Grants talk:PEG/Kruusamägi/Minority Translate

Latest comment: 7 years ago by Pusle8 in topic Measures of success

Can you provide at least one example of what you intend to do? As I understand it, this is simply the writing of templates that will be pasted into the top of each newly translated article in a group of thematically rated articles (individually tweaked?). I query the benefit of this, and why you don't just shift data into Wikidata if encyclopedia article style is too slow in some instances. Tony (talk) 02:34, 8 February 2014 (UTC)Reply[reply]

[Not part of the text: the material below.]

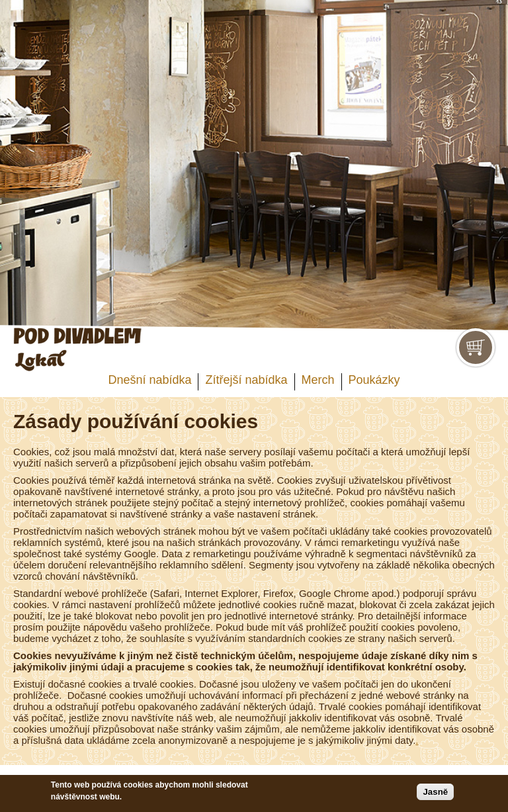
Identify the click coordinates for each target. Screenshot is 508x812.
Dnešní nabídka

Templates? Wikidata? What? Kruusamägi (talk) 15:48, 8 February 2014 (UTC)Reply[reply]
I can't get the remotest handle on what this would mean, what the outputs would be. I'd like an example or two. Tony (talk) 02:01, 9 February 2014 (UTC)Reply[reply]
It would be a standalone program. Just double-click, select the languages you want to use (and category for articles, if you prefer) and you can start. You have one window within there is everything necessary to make the translations -- just write the lines, press "save" when you are done with one article and another emerges. Program will also deal with Wikidata and do the additional "paperwork" so that used can only concentrate to the content. You could use several Wikipedias for the basis of translation, program can make suggestions, etc.
For example you want to translate from Estonian Wikipedia to Võro Wikipedia. You would like to take only one topic per day and so you select for instance the category 'Võrumaa kirikud' (churches in Võrumaa). One-by-one you translate all of thous articles (or with just one click you could decide to skip some).
As it is a separate thing, then it will be able to remember all of the user preferences and configurations. It can even be used when there in no internet connection at a moment (but it would later still need a connection to send the data). Kruusamägi (talk) 18:21, 9 February 2014 (UTC)Reply[reply]


Thanks for submitting this proposal. I have a few questions related to this project.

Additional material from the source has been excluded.